— ACTIVITY —
Once the line containing "Click the large '3min' statistic" is found in the material below, it and every line after it should be transcribed exactly, with pictures left out and nothing added.

— RECORDS FOR THIS TASK —
• • • • • • •
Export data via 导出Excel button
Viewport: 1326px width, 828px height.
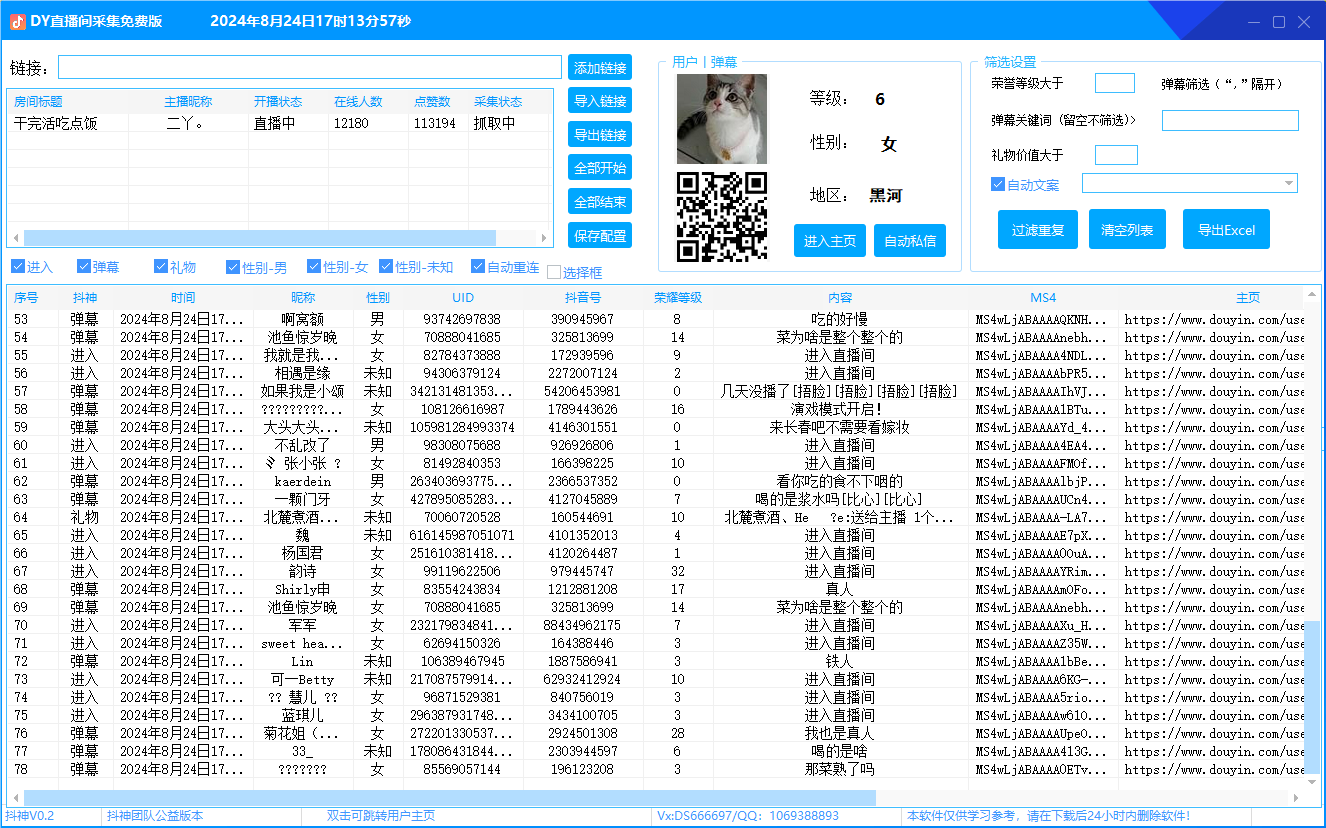tap(1226, 229)
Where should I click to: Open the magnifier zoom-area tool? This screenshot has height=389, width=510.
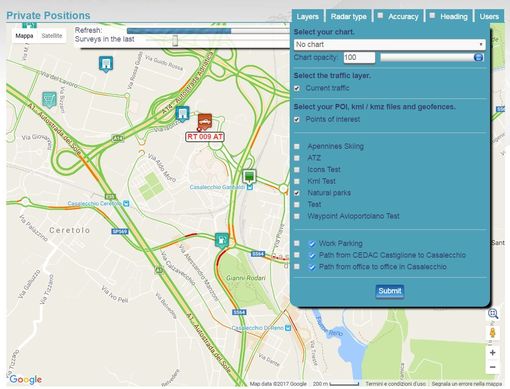(493, 313)
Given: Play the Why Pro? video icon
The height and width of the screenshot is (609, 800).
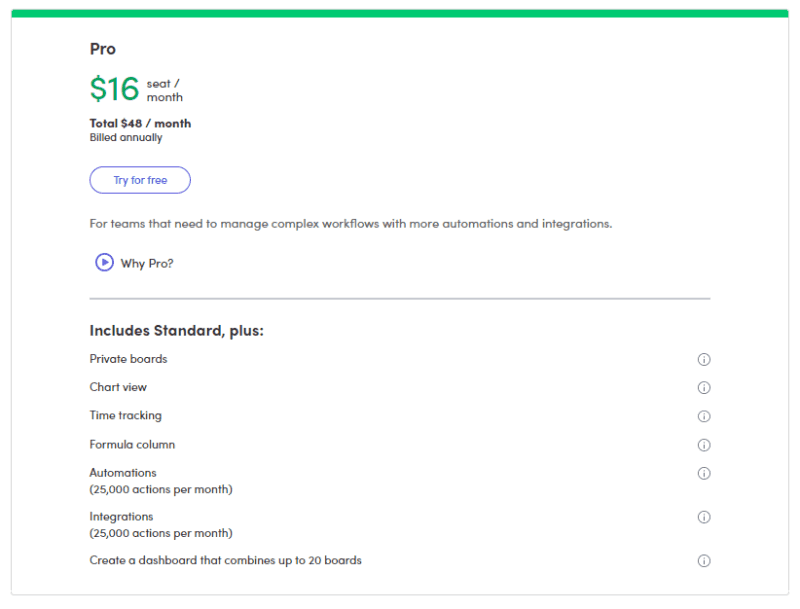Looking at the screenshot, I should pyautogui.click(x=104, y=262).
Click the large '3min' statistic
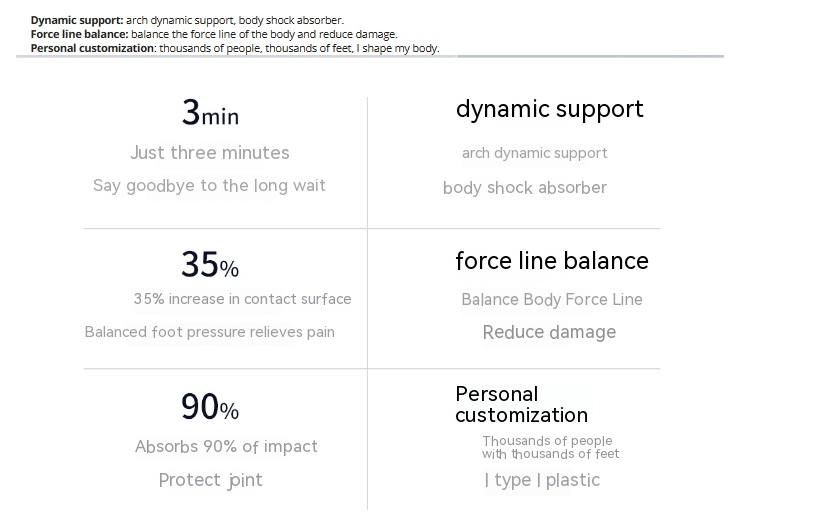The image size is (835, 524). coord(210,112)
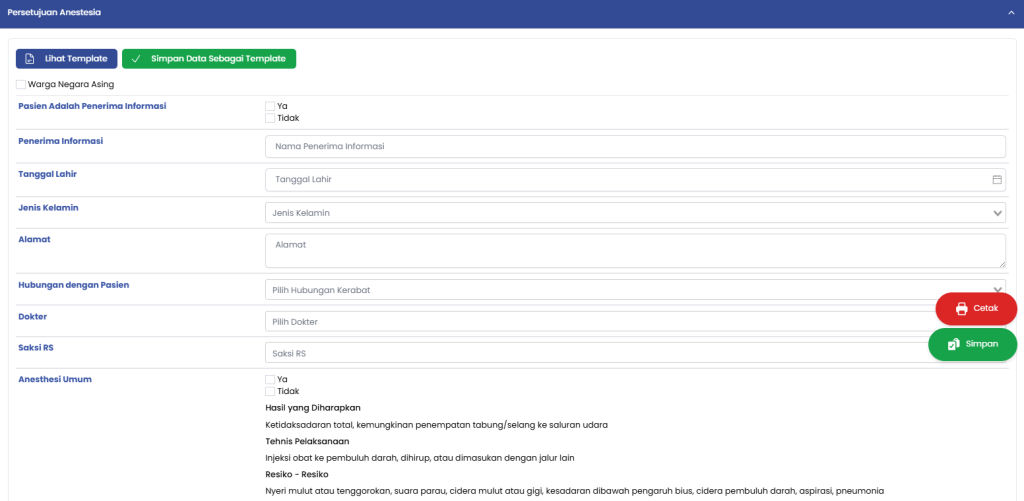Viewport: 1024px width, 501px height.
Task: Collapse the Persetujuan Anestesia panel chevron
Action: (1011, 12)
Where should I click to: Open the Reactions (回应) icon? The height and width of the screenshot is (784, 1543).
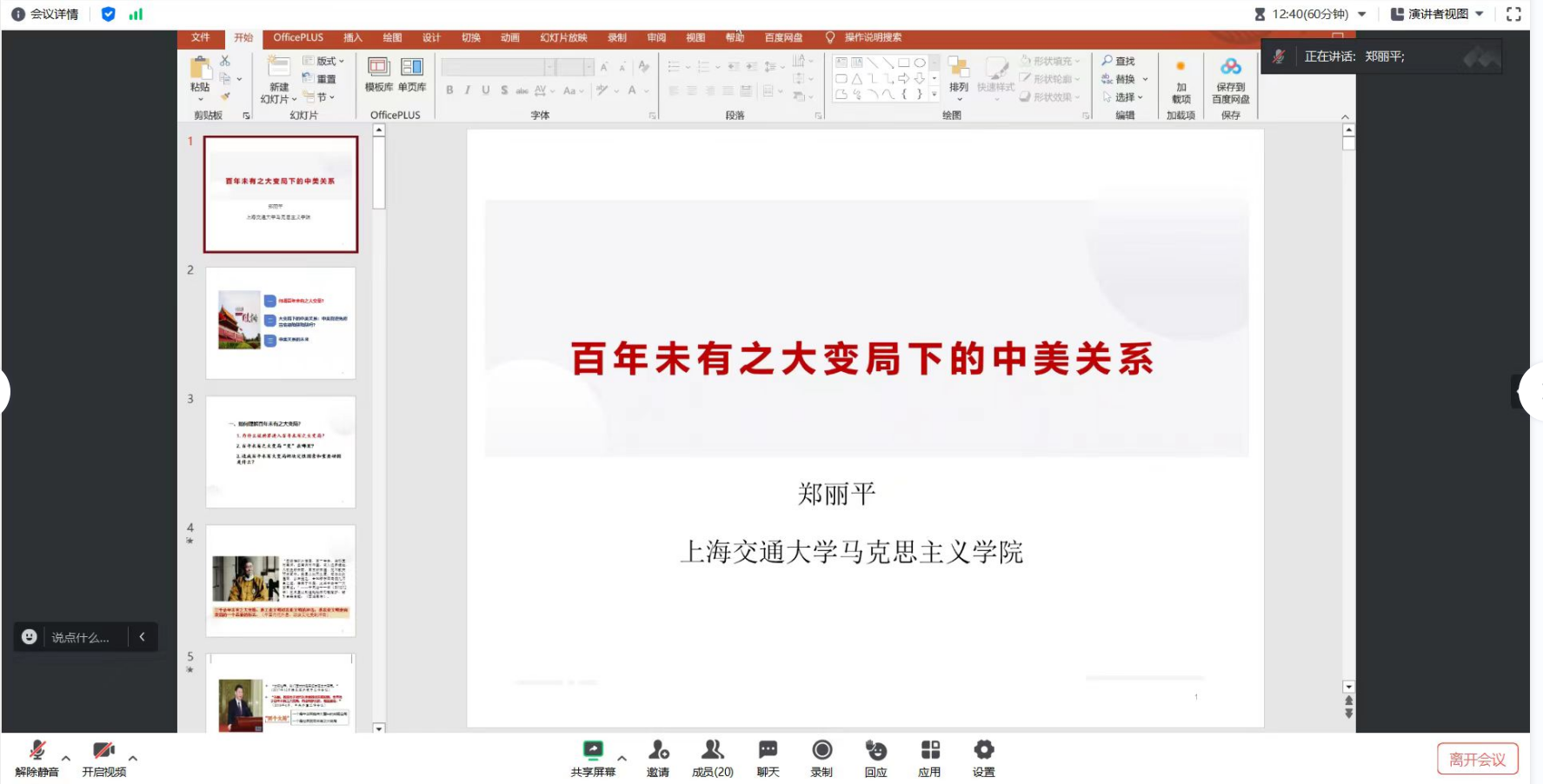coord(875,750)
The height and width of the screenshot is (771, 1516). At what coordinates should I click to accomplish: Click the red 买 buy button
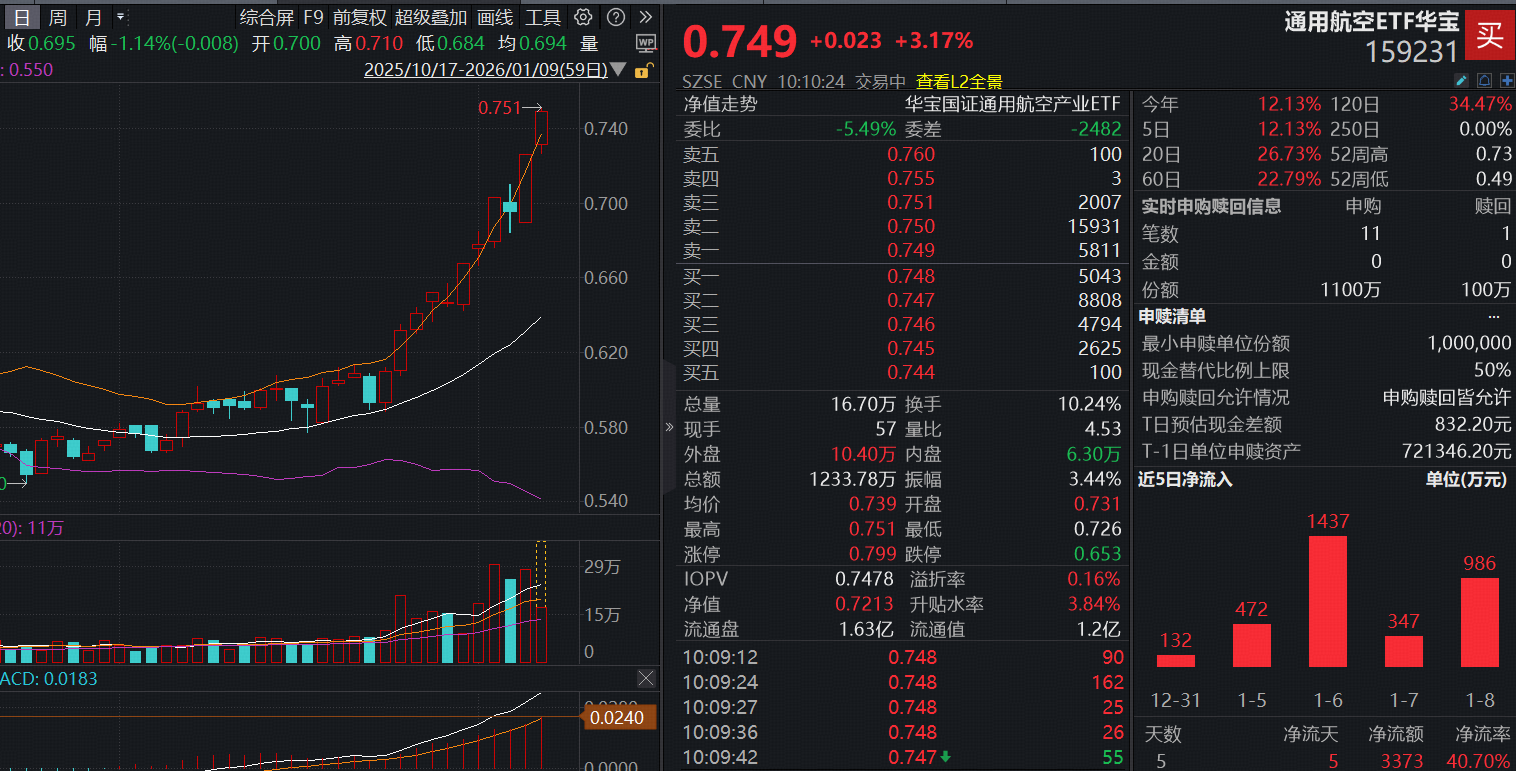(1489, 33)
• • • • • • •
— YOUR SOLUTION —
Click the large '3min' statistic
The image size is (835, 524). coord(210,112)
Viewport: 1024px width, 501px height.
Task: Collapse the Persetujuan Anestesia panel chevron
Action: (1011, 12)
Where should I click to: Open the Reactions (回应) icon? The height and width of the screenshot is (784, 1543).
coord(875,750)
The height and width of the screenshot is (771, 1516). At what coordinates should I click to accomplish: Click the red 买 buy button
(1489, 33)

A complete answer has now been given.